═════ Input material ═════
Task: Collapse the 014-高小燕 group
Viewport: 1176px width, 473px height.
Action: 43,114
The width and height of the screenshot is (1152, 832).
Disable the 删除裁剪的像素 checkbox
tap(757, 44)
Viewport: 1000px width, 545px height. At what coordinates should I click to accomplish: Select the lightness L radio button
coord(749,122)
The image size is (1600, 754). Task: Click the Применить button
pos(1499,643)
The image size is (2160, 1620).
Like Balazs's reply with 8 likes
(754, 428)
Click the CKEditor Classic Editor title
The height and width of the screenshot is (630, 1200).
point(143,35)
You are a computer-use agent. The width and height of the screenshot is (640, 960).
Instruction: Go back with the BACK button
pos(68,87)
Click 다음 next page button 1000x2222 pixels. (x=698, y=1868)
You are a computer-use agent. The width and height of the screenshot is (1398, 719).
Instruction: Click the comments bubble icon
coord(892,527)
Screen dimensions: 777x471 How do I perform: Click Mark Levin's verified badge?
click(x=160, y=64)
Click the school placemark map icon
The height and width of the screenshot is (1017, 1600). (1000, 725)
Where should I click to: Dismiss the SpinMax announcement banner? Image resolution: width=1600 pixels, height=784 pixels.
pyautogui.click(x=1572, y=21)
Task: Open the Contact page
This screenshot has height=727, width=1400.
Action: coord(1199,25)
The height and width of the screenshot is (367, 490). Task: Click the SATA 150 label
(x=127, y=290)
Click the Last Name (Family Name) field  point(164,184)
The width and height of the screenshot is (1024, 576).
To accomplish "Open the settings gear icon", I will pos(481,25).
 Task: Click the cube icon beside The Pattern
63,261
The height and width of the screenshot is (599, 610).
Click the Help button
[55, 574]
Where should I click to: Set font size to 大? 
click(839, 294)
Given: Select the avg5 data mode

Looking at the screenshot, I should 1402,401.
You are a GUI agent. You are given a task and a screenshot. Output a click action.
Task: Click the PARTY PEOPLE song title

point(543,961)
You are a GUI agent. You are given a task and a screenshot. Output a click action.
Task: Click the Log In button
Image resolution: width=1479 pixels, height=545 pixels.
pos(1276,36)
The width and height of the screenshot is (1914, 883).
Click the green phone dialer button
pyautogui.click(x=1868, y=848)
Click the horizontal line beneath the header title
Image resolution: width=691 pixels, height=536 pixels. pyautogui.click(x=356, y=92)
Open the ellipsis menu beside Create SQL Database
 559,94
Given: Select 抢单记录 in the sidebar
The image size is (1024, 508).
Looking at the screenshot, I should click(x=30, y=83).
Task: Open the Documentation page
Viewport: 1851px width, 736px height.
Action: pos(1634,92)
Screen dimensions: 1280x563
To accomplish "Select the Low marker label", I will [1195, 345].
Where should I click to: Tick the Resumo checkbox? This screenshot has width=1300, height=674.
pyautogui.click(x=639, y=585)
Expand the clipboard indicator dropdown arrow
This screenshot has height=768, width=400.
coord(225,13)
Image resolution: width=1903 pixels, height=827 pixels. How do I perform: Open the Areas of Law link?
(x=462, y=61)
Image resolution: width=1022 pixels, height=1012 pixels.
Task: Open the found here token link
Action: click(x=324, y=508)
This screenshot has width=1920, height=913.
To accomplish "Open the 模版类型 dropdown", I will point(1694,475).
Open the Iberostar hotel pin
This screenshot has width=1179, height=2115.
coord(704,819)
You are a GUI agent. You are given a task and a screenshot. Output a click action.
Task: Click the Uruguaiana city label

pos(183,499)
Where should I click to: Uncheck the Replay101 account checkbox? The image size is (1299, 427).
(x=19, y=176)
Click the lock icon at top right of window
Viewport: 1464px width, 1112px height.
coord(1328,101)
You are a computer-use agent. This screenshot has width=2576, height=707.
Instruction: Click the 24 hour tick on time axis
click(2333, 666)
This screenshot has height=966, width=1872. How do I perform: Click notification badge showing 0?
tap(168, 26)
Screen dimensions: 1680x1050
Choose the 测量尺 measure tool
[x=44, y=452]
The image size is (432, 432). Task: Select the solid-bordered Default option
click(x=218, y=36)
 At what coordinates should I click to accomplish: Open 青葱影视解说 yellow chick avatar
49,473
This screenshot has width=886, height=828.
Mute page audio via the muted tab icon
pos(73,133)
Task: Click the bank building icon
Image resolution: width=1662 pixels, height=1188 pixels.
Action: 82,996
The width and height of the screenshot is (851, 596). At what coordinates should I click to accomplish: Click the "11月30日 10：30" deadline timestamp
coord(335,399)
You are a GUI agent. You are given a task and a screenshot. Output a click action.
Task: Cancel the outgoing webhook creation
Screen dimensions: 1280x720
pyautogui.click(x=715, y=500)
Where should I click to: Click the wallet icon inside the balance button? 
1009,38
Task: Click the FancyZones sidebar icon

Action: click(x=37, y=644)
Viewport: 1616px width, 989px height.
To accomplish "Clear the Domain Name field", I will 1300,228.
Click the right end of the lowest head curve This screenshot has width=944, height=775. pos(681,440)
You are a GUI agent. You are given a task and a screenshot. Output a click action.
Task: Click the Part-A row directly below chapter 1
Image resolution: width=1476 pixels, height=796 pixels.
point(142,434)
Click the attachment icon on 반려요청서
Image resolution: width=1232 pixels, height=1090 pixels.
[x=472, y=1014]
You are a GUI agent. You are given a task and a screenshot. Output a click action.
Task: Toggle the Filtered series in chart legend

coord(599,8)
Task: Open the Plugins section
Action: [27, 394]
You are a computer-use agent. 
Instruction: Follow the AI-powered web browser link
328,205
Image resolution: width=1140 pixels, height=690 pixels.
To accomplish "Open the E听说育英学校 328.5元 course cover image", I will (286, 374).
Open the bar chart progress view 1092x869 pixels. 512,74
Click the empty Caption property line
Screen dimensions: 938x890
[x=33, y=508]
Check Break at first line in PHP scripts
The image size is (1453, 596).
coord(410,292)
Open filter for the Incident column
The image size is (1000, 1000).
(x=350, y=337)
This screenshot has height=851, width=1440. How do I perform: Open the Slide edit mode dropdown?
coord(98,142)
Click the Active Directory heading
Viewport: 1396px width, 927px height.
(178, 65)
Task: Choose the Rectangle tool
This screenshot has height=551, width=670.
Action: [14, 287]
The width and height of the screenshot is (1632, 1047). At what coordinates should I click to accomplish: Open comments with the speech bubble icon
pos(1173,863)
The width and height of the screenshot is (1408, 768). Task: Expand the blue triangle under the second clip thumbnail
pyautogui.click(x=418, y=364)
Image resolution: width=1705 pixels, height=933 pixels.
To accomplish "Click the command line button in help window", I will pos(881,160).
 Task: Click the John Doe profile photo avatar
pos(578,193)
═════
Work required: Word for word, repeat each entry shown above.

Exercise solution:
Task: Collapse the 014-高小燕 group
Viewport: 1176px width, 473px height.
Action: 43,114
The width and height of the screenshot is (1152, 832).
Disable the 删除裁剪的像素 checkbox
tap(757, 44)
Viewport: 1000px width, 545px height. At what coordinates should I click to accomplish: Select the lightness L radio button
coord(749,122)
The image size is (1600, 754). Task: Click the Применить button
pos(1499,643)
The image size is (2160, 1620).
Like Balazs's reply with 8 likes
(754, 428)
Click the CKEditor Classic Editor title
The height and width of the screenshot is (630, 1200).
point(143,35)
You are a computer-use agent. The width and height of the screenshot is (640, 960).
Instruction: Go back with the BACK button
pos(68,87)
Click 다음 next page button 1000x2222 pixels. (x=698, y=1868)
You are a computer-use agent. The width and height of the screenshot is (1398, 719).
Instruction: Click the comments bubble icon
coord(892,527)
Screen dimensions: 777x471 How do I perform: Click Mark Levin's verified badge?
click(x=160, y=64)
Click the school placemark map icon
The height and width of the screenshot is (1017, 1600). (1000, 725)
Where should I click to: Dismiss the SpinMax announcement banner? Image resolution: width=1600 pixels, height=784 pixels.
pyautogui.click(x=1572, y=21)
Task: Open the Contact page
This screenshot has height=727, width=1400.
Action: coord(1199,25)
The height and width of the screenshot is (367, 490). Task: Click the SATA 150 label
(x=127, y=290)
Click the Last Name (Family Name) field  point(164,184)
The width and height of the screenshot is (1024, 576).
To accomplish "Open the settings gear icon", I will pos(481,25).
 Task: Click the cube icon beside The Pattern
63,261
The height and width of the screenshot is (599, 610).
Click the Help button
[55, 574]
Where should I click to: Set font size to 大? 
click(839, 294)
Given: Select the avg5 data mode

Looking at the screenshot, I should 1402,401.
You are a GUI agent. You are given a task and a screenshot. Output a click action.
Task: Click the PARTY PEOPLE song title

point(543,961)
You are a GUI agent. You are given a task and a screenshot. Output a click action.
Task: Click the Log In button
Image resolution: width=1479 pixels, height=545 pixels.
pos(1276,36)
The width and height of the screenshot is (1914, 883).
Click the green phone dialer button
pyautogui.click(x=1868, y=848)
Click the horizontal line beneath the header title
Image resolution: width=691 pixels, height=536 pixels. pyautogui.click(x=356, y=92)
Open the ellipsis menu beside Create SQL Database
 559,94
Given: Select 抢单记录 in the sidebar
The image size is (1024, 508).
Looking at the screenshot, I should click(x=30, y=83).
Task: Open the Documentation page
Viewport: 1851px width, 736px height.
Action: pos(1634,92)
Screen dimensions: 1280x563
To accomplish "Select the Low marker label", I will [1195, 345].
Where should I click to: Tick the Resumo checkbox? This screenshot has width=1300, height=674.
pyautogui.click(x=639, y=585)
Expand the clipboard indicator dropdown arrow
This screenshot has height=768, width=400.
coord(225,13)
Image resolution: width=1903 pixels, height=827 pixels. How do I perform: Open the Areas of Law link?
(x=462, y=61)
Image resolution: width=1022 pixels, height=1012 pixels.
Task: Open the found here token link
Action: click(x=324, y=508)
This screenshot has width=1920, height=913.
To accomplish "Open the 模版类型 dropdown", I will point(1694,475).
Open the Iberostar hotel pin
This screenshot has width=1179, height=2115.
coord(704,819)
You are a GUI agent. You are given a task and a screenshot. Output a click action.
Task: Click the Uruguaiana city label

pos(183,499)
Where should I click to: Uncheck the Replay101 account checkbox? The image size is (1299, 427).
(x=19, y=176)
Click the lock icon at top right of window
Viewport: 1464px width, 1112px height.
coord(1328,101)
You are a computer-use agent. This screenshot has width=2576, height=707.
Instruction: Click the 24 hour tick on time axis
click(2333, 666)
This screenshot has height=966, width=1872. How do I perform: Click notification badge showing 0?
tap(168, 26)
Screen dimensions: 1680x1050
Choose the 测量尺 measure tool
[x=44, y=452]
The image size is (432, 432). Task: Select the solid-bordered Default option
click(x=218, y=36)
 At what coordinates should I click to accomplish: Open 青葱影视解说 yellow chick avatar
49,473
This screenshot has width=886, height=828.
Mute page audio via the muted tab icon
pos(73,133)
Task: Click the bank building icon
Image resolution: width=1662 pixels, height=1188 pixels.
Action: 82,996
The width and height of the screenshot is (851, 596). At what coordinates should I click to accomplish: Click the "11月30日 10：30" deadline timestamp
coord(335,399)
You are a GUI agent. You are given a task and a screenshot. Output a click action.
Task: Cancel the outgoing webhook creation
Screen dimensions: 1280x720
pyautogui.click(x=715, y=500)
Where should I click to: Click the wallet icon inside the balance button? 
1009,38
Task: Click the FancyZones sidebar icon

Action: click(x=37, y=644)
Viewport: 1616px width, 989px height.
To accomplish "Clear the Domain Name field", I will 1300,228.
Click the right end of the lowest head curve This screenshot has width=944, height=775. pos(681,440)
You are a GUI agent. You are given a task and a screenshot. Output a click action.
Task: Click the Part-A row directly below chapter 1
Image resolution: width=1476 pixels, height=796 pixels.
point(142,434)
Click the attachment icon on 반려요청서
Image resolution: width=1232 pixels, height=1090 pixels.
[x=472, y=1014]
You are a GUI agent. You are given a task and a screenshot. Output a click action.
Task: Toggle the Filtered series in chart legend

coord(599,8)
Task: Open the Plugins section
Action: [27, 394]
You are a computer-use agent. 
Instruction: Follow the AI-powered web browser link
328,205
Image resolution: width=1140 pixels, height=690 pixels.
To accomplish "Open the E听说育英学校 328.5元 course cover image", I will (286, 374).
Open the bar chart progress view 1092x869 pixels. 512,74
Click the empty Caption property line
Screen dimensions: 938x890
[x=33, y=508]
Check Break at first line in PHP scripts
The image size is (1453, 596).
coord(410,292)
Open filter for the Incident column
The image size is (1000, 1000).
(x=350, y=337)
This screenshot has height=851, width=1440. How do I perform: Open the Slide edit mode dropdown?
coord(98,142)
Click the Active Directory heading
Viewport: 1396px width, 927px height.
(178, 65)
Task: Choose the Rectangle tool
This screenshot has height=551, width=670.
Action: [14, 287]
The width and height of the screenshot is (1632, 1047). At what coordinates should I click to accomplish: Open comments with the speech bubble icon
pos(1173,863)
The width and height of the screenshot is (1408, 768). Task: Expand the blue triangle under the second clip thumbnail
pyautogui.click(x=418, y=364)
Image resolution: width=1705 pixels, height=933 pixels.
To accomplish "Click the command line button in help window", I will pos(881,160).
 Task: Click the John Doe profile photo avatar
pos(578,193)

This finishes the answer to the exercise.